Task description: Where the records below reach the line containing "Campus virtual tour (83, 2118)", start transcribing, and end with the line containing "Image resolution: width=1024, height=1371.", exactly and with nothing else added.

Provided records:
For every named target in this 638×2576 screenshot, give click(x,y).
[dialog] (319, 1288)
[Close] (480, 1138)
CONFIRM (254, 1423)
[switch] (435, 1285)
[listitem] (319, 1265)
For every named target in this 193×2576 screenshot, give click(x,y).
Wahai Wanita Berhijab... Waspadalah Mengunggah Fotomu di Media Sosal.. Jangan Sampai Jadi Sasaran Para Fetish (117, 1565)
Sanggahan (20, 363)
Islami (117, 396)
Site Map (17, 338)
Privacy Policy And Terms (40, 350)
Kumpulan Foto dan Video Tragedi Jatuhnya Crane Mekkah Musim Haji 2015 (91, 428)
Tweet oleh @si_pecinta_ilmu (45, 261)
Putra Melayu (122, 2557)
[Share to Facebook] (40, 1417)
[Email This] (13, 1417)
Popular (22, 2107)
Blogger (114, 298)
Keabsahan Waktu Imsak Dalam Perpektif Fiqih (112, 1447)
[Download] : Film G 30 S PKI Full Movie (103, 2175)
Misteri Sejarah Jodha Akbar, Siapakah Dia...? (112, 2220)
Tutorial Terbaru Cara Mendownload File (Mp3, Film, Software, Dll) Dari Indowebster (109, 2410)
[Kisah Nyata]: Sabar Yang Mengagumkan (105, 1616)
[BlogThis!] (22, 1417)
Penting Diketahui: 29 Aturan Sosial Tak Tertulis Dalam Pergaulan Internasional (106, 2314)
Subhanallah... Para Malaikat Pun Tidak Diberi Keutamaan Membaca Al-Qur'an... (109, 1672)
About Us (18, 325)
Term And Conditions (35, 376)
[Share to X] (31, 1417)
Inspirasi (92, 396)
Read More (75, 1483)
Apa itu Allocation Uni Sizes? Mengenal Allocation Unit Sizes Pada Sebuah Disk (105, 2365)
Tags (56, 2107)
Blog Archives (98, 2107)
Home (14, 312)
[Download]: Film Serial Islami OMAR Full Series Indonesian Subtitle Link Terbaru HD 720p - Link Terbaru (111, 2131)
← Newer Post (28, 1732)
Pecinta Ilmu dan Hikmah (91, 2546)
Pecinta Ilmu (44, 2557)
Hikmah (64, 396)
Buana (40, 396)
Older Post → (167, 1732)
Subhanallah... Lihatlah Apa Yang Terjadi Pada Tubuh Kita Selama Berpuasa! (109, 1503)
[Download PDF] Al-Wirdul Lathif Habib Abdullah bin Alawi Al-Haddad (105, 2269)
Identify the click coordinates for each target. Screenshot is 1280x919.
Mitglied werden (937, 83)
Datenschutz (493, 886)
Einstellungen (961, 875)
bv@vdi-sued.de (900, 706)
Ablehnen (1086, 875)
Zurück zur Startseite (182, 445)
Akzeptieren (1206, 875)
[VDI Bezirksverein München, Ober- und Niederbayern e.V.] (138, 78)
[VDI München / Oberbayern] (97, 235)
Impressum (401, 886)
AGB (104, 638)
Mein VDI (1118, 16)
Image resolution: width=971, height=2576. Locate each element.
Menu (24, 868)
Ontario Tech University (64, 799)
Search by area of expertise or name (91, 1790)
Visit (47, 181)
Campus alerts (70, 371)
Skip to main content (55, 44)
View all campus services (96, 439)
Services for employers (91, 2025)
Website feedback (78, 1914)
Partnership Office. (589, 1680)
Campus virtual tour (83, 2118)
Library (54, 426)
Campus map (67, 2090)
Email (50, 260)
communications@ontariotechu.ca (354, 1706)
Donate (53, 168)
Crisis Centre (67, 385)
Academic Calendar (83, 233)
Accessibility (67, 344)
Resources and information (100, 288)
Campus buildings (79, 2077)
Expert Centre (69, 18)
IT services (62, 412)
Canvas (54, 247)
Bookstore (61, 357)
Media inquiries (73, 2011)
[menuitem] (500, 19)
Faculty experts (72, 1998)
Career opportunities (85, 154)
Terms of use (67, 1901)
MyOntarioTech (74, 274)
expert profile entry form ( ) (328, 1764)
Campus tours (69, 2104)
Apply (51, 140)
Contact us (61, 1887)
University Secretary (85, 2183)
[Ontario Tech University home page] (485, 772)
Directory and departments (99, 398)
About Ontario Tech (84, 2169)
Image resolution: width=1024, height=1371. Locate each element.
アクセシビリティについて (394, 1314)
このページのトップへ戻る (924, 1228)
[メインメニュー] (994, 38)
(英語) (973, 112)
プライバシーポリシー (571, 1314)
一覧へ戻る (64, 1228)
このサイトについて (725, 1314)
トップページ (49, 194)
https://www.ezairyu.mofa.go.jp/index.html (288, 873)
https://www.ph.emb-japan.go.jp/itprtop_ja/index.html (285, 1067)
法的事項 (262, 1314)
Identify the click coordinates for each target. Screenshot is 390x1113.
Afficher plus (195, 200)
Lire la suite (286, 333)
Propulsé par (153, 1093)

Result:
Campus virtual tour (83, 2118)
Library (54, 426)
Campus map (67, 2090)
Email (50, 260)
communications@ontariotechu.ca (354, 1706)
Donate (53, 168)
Crisis Centre (67, 385)
Academic Calendar (83, 233)
Accessibility (67, 344)
Resources and information (100, 288)
Campus buildings (79, 2077)
Expert Centre (69, 18)
IT services (62, 412)
Canvas (54, 247)
Bookstore (61, 357)
Media inquiries (73, 2011)
[menuitem] (500, 19)
Faculty experts (72, 1998)
Career opportunities (85, 154)
Terms of use (67, 1901)
MyOntarioTech (74, 274)
expert profile entry form ( ) (328, 1764)
Campus tours (69, 2104)
Apply (51, 140)
Contact us (61, 1887)
University Secretary (85, 2183)
[Ontario Tech University home page] (485, 772)
Directory and departments (99, 398)
About Ontario Tech (84, 2169)
Image resolution: width=1024, height=1371. Locate each element.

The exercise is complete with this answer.